The first item was the story of Oscar the cat, from a nursing home in Rhode Island in the USA. Over time Oscar was observed visiting patients and getting close to them in their last hours. He seemed to show the ability to discern from all the ill and dying patients who had the least time left. Articles have been written about the possible whys and wherefores of his behaviour, such as Oscar is able to detect ketones, which are biochemicals given off by dying cells. On a story level I'm not so much interested in the science but the 'what-if' factor, always embedded in the concept of what we don't know. I must admit the first time I read this story that my imagination left me awestruck, wondering (on an emotional level) if Oscar was moving between two worlds, the living and the dead. I had scenes from the movie in my head in seconds. The unknown is such an enormous room for the imagination to bounce around within.
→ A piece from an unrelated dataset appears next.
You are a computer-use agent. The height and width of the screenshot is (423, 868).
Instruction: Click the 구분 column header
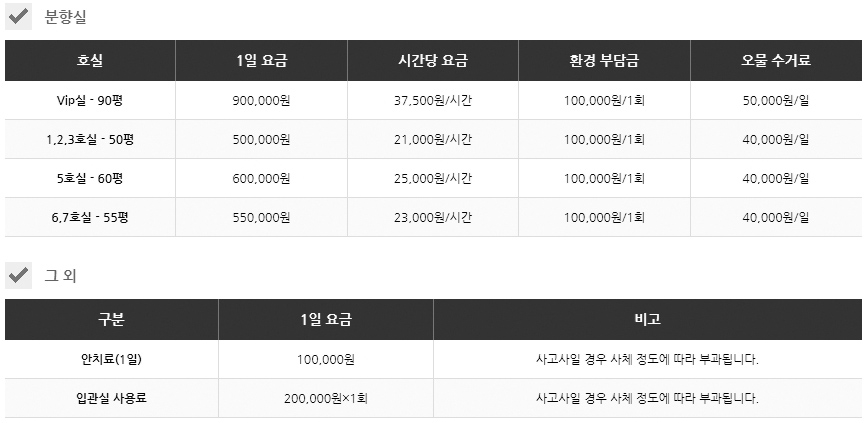coord(112,320)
On a sadder note, the other story I was recently reminded of when putting together my class notes was this one, the story of Richmal Oates-Whitehead, a woman who told a harrowing narrative of destruction and solace on the day of the London bombings in 2005, when she had been caught up in the carnage happening right outside her office's door.

She told of treating 12 injured people, or boarding the destroyed bus and seeing 'body parts.' Administering and consoling the injured. She was quoted in the media, interviewed, praised.

But, as later came out, the whole tale was a fantasy. In fact her apparent medical degree and (clinical) career was an invention. She was an administrator, who had trained to be a radiation therapist. A troubled woman, she was found dead only weeks later. No one else was sought in relation to her death.

This story, like the story of Oscar the cat, has a hole running right through the middle of it. A why, a how, a what does it all mean?

Oscar's story potentially suggests a metaphysical dimension, beyond the physics. Or maybe its just about smell, and ketones. Richmal Oates-Whitehead's 'invented' history suggests psychological splitting and need that overpowered her.

A lot of stories involve a retelling of known events, designed to bring order to our perceptions of them, or to get inside what we know and look for human resonance. Or perhaps to pay final respect to those involved. An example of this would be 'Out of the Blue,' the film of events in and around the Aramoana massacre in 1990. Though even though the events are known, the motivations are still a hole in our understanding.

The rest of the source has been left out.